Work required
Rewrite all of the material below with every "Open" changed to "Launch", leaving everything else unchanged.
start
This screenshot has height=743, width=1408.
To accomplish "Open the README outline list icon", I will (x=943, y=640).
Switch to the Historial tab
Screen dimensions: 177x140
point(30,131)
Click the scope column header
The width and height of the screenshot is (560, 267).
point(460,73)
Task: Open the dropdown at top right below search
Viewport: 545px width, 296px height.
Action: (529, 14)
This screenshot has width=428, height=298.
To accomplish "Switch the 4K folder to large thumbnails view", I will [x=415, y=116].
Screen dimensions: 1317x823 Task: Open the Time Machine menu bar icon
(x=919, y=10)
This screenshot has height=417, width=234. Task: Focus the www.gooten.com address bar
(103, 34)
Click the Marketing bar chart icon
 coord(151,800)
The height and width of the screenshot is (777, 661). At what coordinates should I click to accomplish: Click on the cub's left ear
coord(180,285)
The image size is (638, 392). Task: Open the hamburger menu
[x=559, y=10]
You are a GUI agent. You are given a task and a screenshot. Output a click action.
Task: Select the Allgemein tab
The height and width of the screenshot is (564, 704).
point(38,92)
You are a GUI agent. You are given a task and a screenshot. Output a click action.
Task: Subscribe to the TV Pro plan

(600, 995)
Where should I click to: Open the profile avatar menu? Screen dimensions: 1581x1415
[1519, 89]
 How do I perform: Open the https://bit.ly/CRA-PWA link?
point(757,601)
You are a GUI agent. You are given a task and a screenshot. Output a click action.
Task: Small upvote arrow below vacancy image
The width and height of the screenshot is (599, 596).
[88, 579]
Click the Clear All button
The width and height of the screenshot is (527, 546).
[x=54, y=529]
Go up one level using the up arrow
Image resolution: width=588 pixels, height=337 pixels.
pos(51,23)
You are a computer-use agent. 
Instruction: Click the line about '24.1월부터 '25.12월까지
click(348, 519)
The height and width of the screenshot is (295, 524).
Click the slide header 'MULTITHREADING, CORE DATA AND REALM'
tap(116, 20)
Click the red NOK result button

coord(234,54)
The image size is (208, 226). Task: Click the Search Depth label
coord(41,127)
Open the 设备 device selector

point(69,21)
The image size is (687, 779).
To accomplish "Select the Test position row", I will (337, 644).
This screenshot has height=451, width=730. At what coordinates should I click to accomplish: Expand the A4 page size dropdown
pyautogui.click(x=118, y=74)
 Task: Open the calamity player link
end
Exercise response
This screenshot has height=743, width=1408.
To accomplish "Launch the README outline list icon", I will (x=943, y=640).
Switch to the Historial tab
Screen dimensions: 177x140
point(30,131)
Click the scope column header
The width and height of the screenshot is (560, 267).
point(460,73)
Task: Launch the dropdown at top right below search
Viewport: 545px width, 296px height.
Action: (529, 14)
This screenshot has width=428, height=298.
To accomplish "Switch the 4K folder to large thumbnails view", I will [x=415, y=116].
Screen dimensions: 1317x823 Task: Launch the Time Machine menu bar icon
(x=919, y=10)
This screenshot has height=417, width=234. Task: Focus the www.gooten.com address bar
(103, 34)
Click the Marketing bar chart icon
 coord(151,800)
The height and width of the screenshot is (777, 661). At what coordinates should I click to accomplish: Click on the cub's left ear
coord(180,285)
The image size is (638, 392). Task: Launch the hamburger menu
[x=559, y=10]
You are a GUI agent. You are given a task and a screenshot. Output a click action.
Task: Select the Allgemein tab
The height and width of the screenshot is (564, 704).
point(38,92)
You are a GUI agent. You are given a task and a screenshot. Output a click action.
Task: Subscribe to the TV Pro plan

(600, 995)
Where should I click to: Launch the profile avatar menu? Screen dimensions: 1581x1415
[1519, 89]
 How do I perform: Launch the https://bit.ly/CRA-PWA link?
point(757,601)
You are a GUI agent. You are given a task and a screenshot. Output a click action.
Task: Small upvote arrow below vacancy image
The width and height of the screenshot is (599, 596).
[88, 579]
Click the Clear All button
The width and height of the screenshot is (527, 546).
[x=54, y=529]
Go up one level using the up arrow
Image resolution: width=588 pixels, height=337 pixels.
pos(51,23)
You are a computer-use agent. 
Instruction: Click the line about '24.1월부터 '25.12월까지
click(348, 519)
The height and width of the screenshot is (295, 524).
Click the slide header 'MULTITHREADING, CORE DATA AND REALM'
tap(116, 20)
Click the red NOK result button

coord(234,54)
The image size is (208, 226). Task: Click the Search Depth label
coord(41,127)
Launch the 设备 device selector

point(69,21)
The image size is (687, 779).
To accomplish "Select the Test position row", I will (337, 644).
This screenshot has height=451, width=730. At what coordinates should I click to accomplish: Expand the A4 page size dropdown
pyautogui.click(x=118, y=74)
 Task: Launch the calamity player link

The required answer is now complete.